The researchers interviewed 403 women who gave birth in Austin hospitals, all of whom said they wanted to delay childbearing for at least two years. They were interviewed again three, six, nine, 12, 18 and 24 months later.

The women reported their pregnancy status and contraceptive method and soon after giving birth they also noted their preferred contraceptive method, regardless of whether that was what they were using.


Less effective methods

At six months postpartum, 377 women were interviewed and two-thirds said they had already encountered a barrier to using their preferred method. The problem was often a financial or health system barrier, and these women were more often using less effective methods such as condoms or hormonal contraception.

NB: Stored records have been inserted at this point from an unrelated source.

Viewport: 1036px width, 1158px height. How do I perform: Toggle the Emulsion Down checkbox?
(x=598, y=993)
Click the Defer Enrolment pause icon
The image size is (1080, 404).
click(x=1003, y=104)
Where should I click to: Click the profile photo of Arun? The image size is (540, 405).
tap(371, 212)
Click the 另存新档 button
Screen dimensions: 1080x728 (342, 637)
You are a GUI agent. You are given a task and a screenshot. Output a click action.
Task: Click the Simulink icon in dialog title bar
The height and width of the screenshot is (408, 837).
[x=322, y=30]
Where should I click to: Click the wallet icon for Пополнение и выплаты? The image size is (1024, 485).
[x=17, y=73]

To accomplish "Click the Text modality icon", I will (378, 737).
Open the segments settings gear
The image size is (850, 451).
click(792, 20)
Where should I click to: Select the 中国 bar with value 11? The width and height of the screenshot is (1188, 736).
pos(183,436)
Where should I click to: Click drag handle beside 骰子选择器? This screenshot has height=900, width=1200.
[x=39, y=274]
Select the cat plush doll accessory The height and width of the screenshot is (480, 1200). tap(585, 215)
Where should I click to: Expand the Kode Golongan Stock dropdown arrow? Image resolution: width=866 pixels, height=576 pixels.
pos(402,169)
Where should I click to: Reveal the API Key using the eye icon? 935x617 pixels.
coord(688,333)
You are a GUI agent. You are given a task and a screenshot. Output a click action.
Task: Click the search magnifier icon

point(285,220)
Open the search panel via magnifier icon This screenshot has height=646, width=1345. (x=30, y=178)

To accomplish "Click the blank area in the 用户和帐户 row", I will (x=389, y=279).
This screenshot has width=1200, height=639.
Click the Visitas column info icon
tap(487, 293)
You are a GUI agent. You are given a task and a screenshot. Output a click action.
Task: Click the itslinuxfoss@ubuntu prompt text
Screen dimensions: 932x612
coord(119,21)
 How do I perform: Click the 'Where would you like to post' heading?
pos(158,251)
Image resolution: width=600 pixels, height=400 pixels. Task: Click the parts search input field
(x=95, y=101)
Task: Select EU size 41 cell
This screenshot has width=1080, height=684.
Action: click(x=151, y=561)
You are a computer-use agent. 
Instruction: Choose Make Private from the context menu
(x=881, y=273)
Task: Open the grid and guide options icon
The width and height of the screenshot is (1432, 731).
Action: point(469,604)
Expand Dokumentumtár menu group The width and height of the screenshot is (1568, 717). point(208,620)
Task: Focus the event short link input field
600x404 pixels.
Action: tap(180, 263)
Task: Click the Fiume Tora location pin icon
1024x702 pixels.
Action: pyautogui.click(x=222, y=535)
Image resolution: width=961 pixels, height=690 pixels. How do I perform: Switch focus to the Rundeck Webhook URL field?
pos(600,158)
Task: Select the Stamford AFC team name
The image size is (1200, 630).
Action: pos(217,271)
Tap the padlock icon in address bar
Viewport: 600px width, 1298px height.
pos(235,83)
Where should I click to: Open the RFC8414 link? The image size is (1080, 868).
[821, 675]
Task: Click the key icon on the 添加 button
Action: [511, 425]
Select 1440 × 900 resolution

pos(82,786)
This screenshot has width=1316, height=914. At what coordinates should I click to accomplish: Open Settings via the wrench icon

Among women who did not have barriers, three quarters were using permanent methods such as vasectomy, sterilisation or long-acting reversible contraception (LARC) methods such as an intrauterine device (IUD) or hormonal implant.

There were 77 reported pregnancies between six months and 24 months postpartum, including 12 percent of the women who met no barriers to contraception and about 43 per cent of women who encountered financial or health system barriers, according to the results in Obstetrics and Gynecology.

Public funding

Texas drastically reduced public funding for subsidised family planning services in 2011, so women in 2012 may have had a harder time accessing birth control options that year than before or since, Potter added.

“We started recruiting in April of 2012, so that was right at the very worst time in Texas,” he said.

There had been 79 clinic closures, and those that were open were extremely short on funds and were not able to buy long-acting contraception, he said.

Main barriers to contraceptive use

“I am not surprised that the main barriers to contraceptive use are financial and health system barriers, but it is thought-provoking to see that the percentage of women who had an unintended pregnancy and would have liked to use a highly effective contraceptive method was so high,” said Heike Thiel de Bocanegra of the Bixby Centre for Global

Reproductive Health at the University of California, San Francisco, who was not part of the new study. “Short inter-pregnancy intervals are associated with medical problems for mother and child.”

Barriers to postpartum long-acting contraception and sterilisation are common in the United States, said Lauren Zapata of the National Centre for Chronic Disease Prevention and Health Promotion, who also was not part of the new study.